● **Exercise goal**
Would you output the following records verbatim and skip the images in them?

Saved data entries
-=-=-

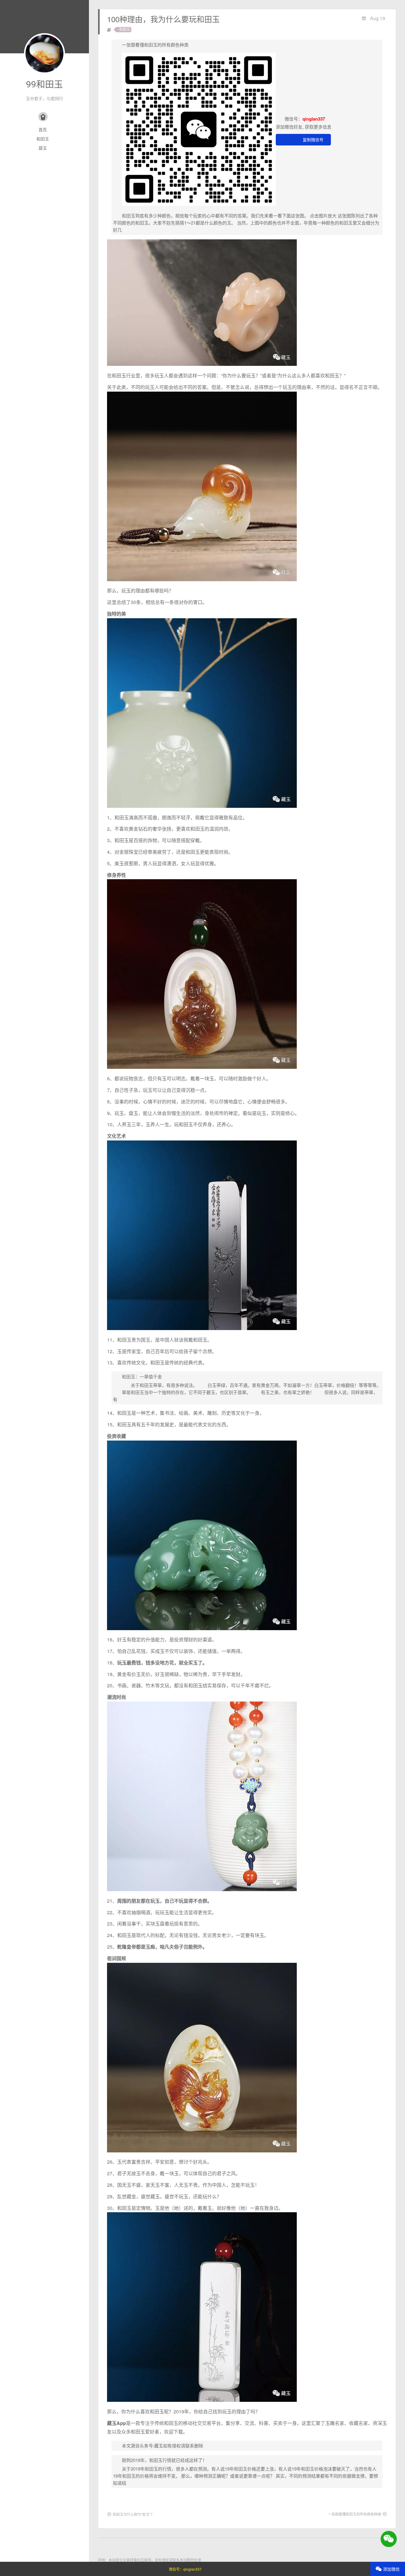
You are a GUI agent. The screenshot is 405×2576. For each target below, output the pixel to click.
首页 (43, 129)
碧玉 (43, 148)
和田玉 (42, 139)
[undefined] (194, 130)
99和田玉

-=-=-

● **Written response**
You are a GUI agent. The screenshot is 405×2576. For each target below, output the pixel to click.
首页 (43, 129)
碧玉 (43, 148)
和田玉 (42, 139)
[undefined] (194, 130)
99和田玉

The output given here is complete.